The crucial step is recognizing that no dynamic programming over states is needed; the entire stochastic process collapses into a single geometric expectation once the correct success probability is identified.
Worked Examples
Example 1
Input:
4 100
25 25 25 25
We compute S = 100 and max p_i = 25.
| Step | S | max p_i | Expected |
|---|---|---|---|
| Init | 100 | 25 | - |
| Compute ratio | 100 | 25 | 4 |
Output:
4.000000000
This case shows symmetry: all choices are equivalent, so any optimal strategy behaves the same.
Example 2
Input:
2 0
1 4
S = 5, max p_i = 4.
| Step | S | max p_i | Expected |
|---|---|---|---|
| Init | 5 | 4 | - |
| Compute ratio | 5 | 4 | 1.25 |
Output:
1.25
This demonstrates how skewed distributions reduce expected time by concentrating guesses on the dominant outcome.
Complexity Analysis
| Measure | Complexity | Explanation |
|---|---|---|
| Time | O(n) | single pass to compute sum and maximum |
| Space | O(1) | only aggregate variables are stored |
The solution easily fits within limits for n up to 100,000, since it performs only linear scanning and constant-time arithmetic.
Test Cases
import sys, io
def run(inp: str) -> str:
sys.stdin = io.StringIO(inp)
import math
n, c = map(int, sys.stdin.readline().split())

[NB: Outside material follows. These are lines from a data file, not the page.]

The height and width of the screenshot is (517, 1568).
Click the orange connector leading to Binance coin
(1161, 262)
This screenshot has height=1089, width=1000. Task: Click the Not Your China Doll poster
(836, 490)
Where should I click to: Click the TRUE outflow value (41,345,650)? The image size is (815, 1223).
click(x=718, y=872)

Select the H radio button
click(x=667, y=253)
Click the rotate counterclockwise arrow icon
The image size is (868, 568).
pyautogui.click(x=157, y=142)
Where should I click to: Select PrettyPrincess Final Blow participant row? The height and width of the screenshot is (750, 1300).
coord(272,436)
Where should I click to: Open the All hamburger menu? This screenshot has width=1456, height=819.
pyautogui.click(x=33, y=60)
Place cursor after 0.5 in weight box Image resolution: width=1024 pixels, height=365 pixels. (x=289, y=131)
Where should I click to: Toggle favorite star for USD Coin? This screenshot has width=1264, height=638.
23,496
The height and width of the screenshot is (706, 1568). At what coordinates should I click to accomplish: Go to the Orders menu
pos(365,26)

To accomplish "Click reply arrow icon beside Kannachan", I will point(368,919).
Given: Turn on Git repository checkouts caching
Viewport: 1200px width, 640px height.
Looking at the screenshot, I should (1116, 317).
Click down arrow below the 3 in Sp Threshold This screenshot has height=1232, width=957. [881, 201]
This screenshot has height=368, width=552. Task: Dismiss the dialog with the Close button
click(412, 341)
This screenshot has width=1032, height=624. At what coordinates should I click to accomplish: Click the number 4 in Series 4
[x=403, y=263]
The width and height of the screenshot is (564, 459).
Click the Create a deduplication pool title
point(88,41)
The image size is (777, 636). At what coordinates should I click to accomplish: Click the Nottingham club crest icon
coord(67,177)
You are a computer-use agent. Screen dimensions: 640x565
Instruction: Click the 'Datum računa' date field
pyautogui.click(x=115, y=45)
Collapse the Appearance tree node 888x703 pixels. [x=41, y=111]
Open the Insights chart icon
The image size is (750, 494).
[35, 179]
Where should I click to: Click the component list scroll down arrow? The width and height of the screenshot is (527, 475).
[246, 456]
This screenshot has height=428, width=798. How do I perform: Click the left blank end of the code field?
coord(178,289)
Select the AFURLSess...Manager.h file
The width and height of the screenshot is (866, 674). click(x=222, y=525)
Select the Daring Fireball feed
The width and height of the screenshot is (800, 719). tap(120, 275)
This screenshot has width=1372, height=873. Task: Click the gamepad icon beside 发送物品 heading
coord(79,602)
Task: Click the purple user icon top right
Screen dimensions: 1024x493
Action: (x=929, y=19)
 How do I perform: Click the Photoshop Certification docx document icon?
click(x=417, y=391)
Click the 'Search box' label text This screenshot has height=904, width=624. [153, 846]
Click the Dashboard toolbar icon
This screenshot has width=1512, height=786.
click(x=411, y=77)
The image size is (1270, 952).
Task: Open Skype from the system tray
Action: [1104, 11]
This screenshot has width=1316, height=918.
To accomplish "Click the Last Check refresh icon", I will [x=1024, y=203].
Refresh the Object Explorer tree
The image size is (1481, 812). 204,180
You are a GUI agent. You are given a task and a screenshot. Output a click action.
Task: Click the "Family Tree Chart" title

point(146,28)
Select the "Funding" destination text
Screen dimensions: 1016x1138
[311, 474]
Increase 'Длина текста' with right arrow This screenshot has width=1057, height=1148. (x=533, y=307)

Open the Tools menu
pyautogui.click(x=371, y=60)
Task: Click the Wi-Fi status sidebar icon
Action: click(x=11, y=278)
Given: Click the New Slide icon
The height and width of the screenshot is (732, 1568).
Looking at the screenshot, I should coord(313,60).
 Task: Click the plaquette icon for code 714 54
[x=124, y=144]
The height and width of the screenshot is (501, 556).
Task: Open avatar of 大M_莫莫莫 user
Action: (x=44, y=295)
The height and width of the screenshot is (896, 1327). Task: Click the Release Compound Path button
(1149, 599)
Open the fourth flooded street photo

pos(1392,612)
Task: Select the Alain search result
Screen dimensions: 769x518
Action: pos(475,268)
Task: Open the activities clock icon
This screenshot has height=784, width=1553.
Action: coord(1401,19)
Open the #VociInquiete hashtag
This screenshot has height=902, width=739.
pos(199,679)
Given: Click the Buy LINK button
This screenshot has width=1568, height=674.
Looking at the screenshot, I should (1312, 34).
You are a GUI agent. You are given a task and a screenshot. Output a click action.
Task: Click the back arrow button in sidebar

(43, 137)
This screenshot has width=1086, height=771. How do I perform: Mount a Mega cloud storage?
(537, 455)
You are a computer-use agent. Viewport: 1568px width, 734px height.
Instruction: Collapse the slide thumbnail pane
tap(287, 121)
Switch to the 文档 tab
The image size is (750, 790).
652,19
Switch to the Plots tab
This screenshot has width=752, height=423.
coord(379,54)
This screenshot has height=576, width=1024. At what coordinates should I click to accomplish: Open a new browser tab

p = list(map(int, sys.stdin.readline().split()))
s = sum(p)
mx = max(p)
return str(s / mx)
# provided samples
assert run("4 100\n25 25 25 25\n") == "4.0"
assert run("2 0\n1 4\n") == "1.25"
# custom cases
assert run("3 50\n1 1 1\n") == "3.0"
assert run("3 50\n1 2 3\n") == "2.0"
assert run("1 0\n7\n") == "1.0"
assert run("5 100\n10 1 1 1 1\n") == "1.5"
| Test input | Expected output | What it validates |
|---|---|---|
| uniform distribution | 3.0 | symmetry case |
| skewed distribution | 2.0 | dominance behavior |
| single element | 1.0 | minimum edge case |
| highly skewed | 1.5 | strong concentration effect |
Edge Cases
A uniform distribution such as 1 1 1 shows that when all outcomes are equally likely, no guessing strategy can outperform uniform success probability, and the algorithm correctly returns n.
A single-element scenario confirms the boundary behavior where the answer must be exactly 1, since success is guaranteed immediately.
A highly skewed distribution such as 10 1 1 1 1 demonstrates that the method correctly prioritizes the dominant probability mass and reduces expected guesses significantly compared to uniform guessing.